CREATURE

Par: Yvan Amar et Evelyne Lattanzio

Y. AMAR : Eve, notre aïeule, vous souvenez-vous ?

E. LATTANZIO : Un peu, un peu ...

Y. AMAR : Eh bien, elle n'était rien d'autre qu'une créature. Mais
au sens propre du terme, et la première du genre ...

E. LATTANZIO : Comme Adam, qui était créature, de même que Dieu
était son Créateur. Nous sommes là dans un vocabulaire religieux
et théologique. Mais le mot existe également en français courant,
où il s'est, en général, chargé de valeurs péjoratives.

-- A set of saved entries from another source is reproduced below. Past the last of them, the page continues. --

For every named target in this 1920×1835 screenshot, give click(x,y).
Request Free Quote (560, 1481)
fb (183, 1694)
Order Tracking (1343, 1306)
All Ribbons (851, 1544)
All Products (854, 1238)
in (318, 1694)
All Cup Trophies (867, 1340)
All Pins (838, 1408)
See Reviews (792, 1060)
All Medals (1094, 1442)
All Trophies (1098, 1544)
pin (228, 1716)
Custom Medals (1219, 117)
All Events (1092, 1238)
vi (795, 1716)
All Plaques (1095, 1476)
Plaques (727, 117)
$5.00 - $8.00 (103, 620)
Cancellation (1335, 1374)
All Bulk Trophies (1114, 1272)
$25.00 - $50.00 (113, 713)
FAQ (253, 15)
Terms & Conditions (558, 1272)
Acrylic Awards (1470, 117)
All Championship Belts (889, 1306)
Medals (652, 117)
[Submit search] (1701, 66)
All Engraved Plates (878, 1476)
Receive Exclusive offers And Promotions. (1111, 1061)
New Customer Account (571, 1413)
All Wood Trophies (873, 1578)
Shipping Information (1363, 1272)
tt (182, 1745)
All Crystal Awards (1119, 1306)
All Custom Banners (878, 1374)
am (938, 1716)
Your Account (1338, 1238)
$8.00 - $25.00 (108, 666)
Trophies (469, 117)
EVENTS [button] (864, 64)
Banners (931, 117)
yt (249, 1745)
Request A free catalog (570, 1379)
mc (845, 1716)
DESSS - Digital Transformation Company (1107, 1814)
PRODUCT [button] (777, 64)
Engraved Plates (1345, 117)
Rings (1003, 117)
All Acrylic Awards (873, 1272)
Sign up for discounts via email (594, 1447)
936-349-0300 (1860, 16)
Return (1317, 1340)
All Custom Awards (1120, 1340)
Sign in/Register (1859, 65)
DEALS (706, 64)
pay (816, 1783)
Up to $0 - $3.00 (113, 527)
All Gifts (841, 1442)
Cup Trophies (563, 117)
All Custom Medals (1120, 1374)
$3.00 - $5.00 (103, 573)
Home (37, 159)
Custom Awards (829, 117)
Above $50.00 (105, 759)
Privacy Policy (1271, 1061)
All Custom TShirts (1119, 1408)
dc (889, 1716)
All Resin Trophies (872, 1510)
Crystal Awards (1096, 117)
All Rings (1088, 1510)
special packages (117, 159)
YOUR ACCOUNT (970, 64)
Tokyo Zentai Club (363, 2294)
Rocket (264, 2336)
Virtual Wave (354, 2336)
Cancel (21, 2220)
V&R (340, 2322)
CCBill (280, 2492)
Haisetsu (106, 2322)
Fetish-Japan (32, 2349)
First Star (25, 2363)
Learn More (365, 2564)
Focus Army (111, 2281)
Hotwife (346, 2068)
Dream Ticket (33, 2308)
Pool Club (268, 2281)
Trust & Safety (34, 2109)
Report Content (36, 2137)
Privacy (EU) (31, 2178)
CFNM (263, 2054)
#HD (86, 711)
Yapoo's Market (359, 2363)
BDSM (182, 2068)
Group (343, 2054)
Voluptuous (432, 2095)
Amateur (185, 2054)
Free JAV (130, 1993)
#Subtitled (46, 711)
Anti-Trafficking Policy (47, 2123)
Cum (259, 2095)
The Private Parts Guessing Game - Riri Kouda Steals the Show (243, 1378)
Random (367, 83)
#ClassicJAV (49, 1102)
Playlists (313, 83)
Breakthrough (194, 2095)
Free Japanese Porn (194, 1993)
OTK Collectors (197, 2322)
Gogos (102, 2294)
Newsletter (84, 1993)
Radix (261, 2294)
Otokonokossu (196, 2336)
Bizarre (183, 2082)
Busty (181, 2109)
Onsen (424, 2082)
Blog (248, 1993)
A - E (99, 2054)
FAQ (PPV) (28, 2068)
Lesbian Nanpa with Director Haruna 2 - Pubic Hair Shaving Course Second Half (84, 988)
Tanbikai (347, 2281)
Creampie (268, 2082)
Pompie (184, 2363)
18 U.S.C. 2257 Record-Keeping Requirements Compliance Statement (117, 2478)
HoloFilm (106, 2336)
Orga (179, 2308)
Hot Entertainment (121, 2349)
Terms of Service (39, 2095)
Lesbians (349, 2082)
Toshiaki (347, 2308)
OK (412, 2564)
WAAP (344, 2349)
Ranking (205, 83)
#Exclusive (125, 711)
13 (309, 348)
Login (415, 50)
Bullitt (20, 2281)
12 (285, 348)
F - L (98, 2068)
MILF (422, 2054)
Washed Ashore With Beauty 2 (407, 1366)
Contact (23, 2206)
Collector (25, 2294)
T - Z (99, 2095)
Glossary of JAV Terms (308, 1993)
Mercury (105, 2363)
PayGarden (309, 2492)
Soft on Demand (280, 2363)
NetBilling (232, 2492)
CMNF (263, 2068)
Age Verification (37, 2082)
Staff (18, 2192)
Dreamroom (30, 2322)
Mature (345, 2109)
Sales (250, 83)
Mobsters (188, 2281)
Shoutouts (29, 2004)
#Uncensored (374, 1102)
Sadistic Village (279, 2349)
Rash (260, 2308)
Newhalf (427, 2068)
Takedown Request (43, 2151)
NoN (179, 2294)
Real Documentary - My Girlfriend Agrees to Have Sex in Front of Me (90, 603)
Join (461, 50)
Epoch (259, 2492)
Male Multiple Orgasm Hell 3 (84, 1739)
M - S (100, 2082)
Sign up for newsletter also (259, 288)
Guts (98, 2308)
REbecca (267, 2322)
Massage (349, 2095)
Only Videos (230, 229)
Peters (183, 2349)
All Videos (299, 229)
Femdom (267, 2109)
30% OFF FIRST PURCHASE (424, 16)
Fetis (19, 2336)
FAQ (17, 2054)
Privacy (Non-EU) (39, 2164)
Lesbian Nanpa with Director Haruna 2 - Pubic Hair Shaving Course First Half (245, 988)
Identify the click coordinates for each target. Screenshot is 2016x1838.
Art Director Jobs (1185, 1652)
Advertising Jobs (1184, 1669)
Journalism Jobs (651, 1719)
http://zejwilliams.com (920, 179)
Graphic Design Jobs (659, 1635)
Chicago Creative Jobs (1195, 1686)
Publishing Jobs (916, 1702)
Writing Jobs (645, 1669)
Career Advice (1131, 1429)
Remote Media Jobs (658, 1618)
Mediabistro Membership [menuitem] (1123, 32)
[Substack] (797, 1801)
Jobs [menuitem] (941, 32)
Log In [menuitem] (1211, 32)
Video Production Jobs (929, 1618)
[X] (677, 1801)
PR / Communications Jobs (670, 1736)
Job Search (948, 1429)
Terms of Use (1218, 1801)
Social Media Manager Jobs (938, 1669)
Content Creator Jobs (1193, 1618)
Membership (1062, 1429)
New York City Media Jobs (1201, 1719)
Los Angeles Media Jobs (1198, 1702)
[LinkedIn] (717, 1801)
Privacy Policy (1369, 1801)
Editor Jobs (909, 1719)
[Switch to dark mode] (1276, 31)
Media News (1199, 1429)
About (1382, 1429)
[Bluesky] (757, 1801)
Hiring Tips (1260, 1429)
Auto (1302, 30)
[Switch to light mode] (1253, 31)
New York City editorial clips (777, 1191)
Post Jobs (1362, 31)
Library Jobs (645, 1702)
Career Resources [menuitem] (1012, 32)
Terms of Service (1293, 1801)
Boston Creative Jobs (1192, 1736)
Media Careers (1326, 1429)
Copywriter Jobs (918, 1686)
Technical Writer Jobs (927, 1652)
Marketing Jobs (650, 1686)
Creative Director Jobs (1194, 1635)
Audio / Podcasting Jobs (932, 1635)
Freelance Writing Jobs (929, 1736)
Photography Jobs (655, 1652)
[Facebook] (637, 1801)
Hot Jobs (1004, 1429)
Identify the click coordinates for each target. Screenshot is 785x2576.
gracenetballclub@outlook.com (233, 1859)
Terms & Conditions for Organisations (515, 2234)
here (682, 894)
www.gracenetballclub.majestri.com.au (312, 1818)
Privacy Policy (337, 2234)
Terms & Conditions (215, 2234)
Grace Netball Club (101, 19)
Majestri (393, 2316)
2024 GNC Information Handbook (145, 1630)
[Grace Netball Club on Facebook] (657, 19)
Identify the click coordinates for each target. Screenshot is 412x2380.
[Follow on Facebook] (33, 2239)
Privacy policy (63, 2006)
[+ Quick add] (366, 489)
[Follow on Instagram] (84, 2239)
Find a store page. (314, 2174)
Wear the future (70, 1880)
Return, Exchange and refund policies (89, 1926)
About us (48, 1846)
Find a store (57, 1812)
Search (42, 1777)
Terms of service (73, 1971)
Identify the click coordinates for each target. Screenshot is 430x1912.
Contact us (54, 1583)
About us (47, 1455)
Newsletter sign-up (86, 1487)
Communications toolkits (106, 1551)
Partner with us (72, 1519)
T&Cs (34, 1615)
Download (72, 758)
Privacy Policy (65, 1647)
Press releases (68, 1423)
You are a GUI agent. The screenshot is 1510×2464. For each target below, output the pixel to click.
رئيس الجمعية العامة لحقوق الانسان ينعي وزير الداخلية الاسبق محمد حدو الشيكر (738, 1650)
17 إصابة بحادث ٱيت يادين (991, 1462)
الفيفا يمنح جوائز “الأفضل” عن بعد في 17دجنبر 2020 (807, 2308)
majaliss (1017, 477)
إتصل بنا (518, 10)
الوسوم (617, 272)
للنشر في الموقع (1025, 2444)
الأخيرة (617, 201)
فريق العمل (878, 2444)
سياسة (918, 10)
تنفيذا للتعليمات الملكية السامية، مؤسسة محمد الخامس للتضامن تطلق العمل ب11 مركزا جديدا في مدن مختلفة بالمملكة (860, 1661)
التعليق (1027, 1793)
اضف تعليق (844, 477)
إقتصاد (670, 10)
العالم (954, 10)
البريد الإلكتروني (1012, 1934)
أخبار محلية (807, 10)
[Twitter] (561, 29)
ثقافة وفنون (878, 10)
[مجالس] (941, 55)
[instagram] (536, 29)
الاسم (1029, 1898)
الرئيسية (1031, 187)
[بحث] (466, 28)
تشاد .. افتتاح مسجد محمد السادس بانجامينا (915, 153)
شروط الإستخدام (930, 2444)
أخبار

Y. AMAR : "Qu'est-ce que c'est que cette créature ?", comme dit la
femme jalouse et mûre en apercevant son mari tout près d'une jeune
brunette inconnue.

E. LATTANZIO : Là, c'est du vocabulaire de théâtre de boulevard.
Il s'agit de femmes considérées comme étant de moeurs légères,
parfois vénales ... de petites vertus. Pourtant les femmes n'ont
pas le monopole du mot. "J'ai rencontré hier la charmante Suzanne
avec son mari, une créature inquiétante, presque diabolique !".

Y. AMAR : Ici "créature" est également péjoratif. On se demande si
cette personne a encore quelque chose d'humain. C'est presque une
chose, avec son monocle et sa jambe raide.

E. LATTANZIO : A côté de ces créatures de cauchemar, on entend
parler de créature de rêve, femme idéale, mais justement créature
sans réalité. On le voit plutôt sur les couvertures de magazine
que dans la réalité. Encore un sens de créature : celui qui est
entièrement soumis à la volonté d'un autre.

Y. AMAR : Comme Bonacieux, la créature du Cardinal dans les Trois
Mousquetaires. Ce mot a presque le sens d'espion, d'âme damnée.

E. LATTANZIO : Terminons avec Frankenstein et sa légende. On dit
souvent "affreux comme Frankenstein", comme si Frankenstein était
monstrueux. Mais on se trompe : Frankenstein n'est qu'un savant au
physique ordinaire, c'est le robot qu'il a inventé, sa créature,
qui fait peur.

C'était Parler au Quotidien, une émission proposée par le Centre
National de Documentation Pédagogique ...

E. LATTANZIO : ... et par RADIO FRANCE INTERNATIONALE.